Excerpt to read.
Advertisement

STAGE REVIEW : THE UNDYING AND COMPLEX ‘HEDDA’

Share
Times Theater Critic

“Hedda Gabler” is an old play (1890) on which it has never been possible to close the books. Is Ibsen’s heroine truly a tragic figure, or is she simply a pretentious small-town neurotic with a vast capacity for making trouble?

Hedda certainly thinks of herself as tragic, and Robert Egan’s staging for the Mark Taper Forum’s Repertory Six company at the James A. Doolittle Theatre comes through for her in the great scene where she tears apart her lover’s child and throws it into the fire.

In point of fact, the “child” is a manuscript that the lover has written--and he wasn’t actually her lover. All that an onlooker would see is a woman consigning some papers to the stove.

Advertisement

Egan has Hedda (Kate Mulgrew) burn the manuscript center stage in a metal flower urn. The flames lick up, the lights go down, and Hedda becomes, in her imagination, a Gypsy priestess conducting some awful midnight revel.

We, too, can see her that way, for as long as the image lasts. Here Egan touches the myth that seems to run under “Hedda Gabler” without ever quite surfacing--the reason we can’t dismiss Hedda as simply a provincial hysteric. She is a kind of Medea, or Medusa, at that, all the more lethal for being shut up in the house.

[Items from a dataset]

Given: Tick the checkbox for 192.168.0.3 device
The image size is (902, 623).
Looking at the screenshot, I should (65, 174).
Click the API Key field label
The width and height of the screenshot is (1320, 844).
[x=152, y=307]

Tasks to complete.
A: Answer these questions about the review of "Hedda Gabler," one per line, marked (i), (ii), (iii):
(i) In what year was the play written?
(ii) Who plays Hedda in Robert Egan's staging?
(iii) In what does Hedda burn the manuscript?
B: Write a continuation of the review of "Hedda Gabler" that picks up after its last sentence.

Task-by-task answers.
A:
(i) 1890
(ii) Kate Mulgrew
(iii) A metal flower urn, center stage

B:
Egan tries another such visual coup at the end of the play, with Hedda’s body posed in front of a white wall, emblazoned with a spume of dripping blood. But it falls flat, because by now this Hedda can’t be seen as anything more than a foolish meddler who got in over her head. An interesting “Hedda Gabler” could be staged to that thesis, but this production’s signals are all going the other way.

The problem is Mulgrew, as sturdy and as straightforward an actress as her name. She was born to play St. Joan, Major Barbara, Antigone or anyone Irish. Smoky, devious, complicated people like Hedda are not her line. That’s not to say that she fails to cut a fine figure on the stage or fails to make us listen to her, but her clarity belies Hedda’s kinks.

This Hedda looks too sensible to be Hedda. While presenting herself as a creature who doesn’t dare to taste life, though seething to do so, this Hedda seems quite at home in her skin and perfectly able to give any man--let alone woman--as good as she gets.

There’s no torment here. This Hedda dabbles in other people’s lives for amusement, and her only problem is that she’s not as good at it as she thinks--certainly no match for the cynical Judge Brack (Dakin Matthews). Having lost her match with him, it’s hard to see her committing suicide. She’d probably laugh and wait for the next round.

Advertisement

Mulgrew would make a terrific straightforward rapscallion (Regina in “The Little Foxes”), but she doesn’t convince as someone drowning in a sea of half-suppressed, half-wished-for desires. She doesn’t make us feel Hedda’s shadows--strange, in a production so full of them. (Martin Aronstein did the lighting.)

The surrounding company is capable. Michael Gross makes Hedda’s wimp of a husband, Tesman, less of a caricature than usual: Within his narrow limits, this is a capable person. Matthews is superb as Judge Brack, who realizes that what Hedda thinks is tragedy is rightly seen as comedy--of which he intends to take full advantage.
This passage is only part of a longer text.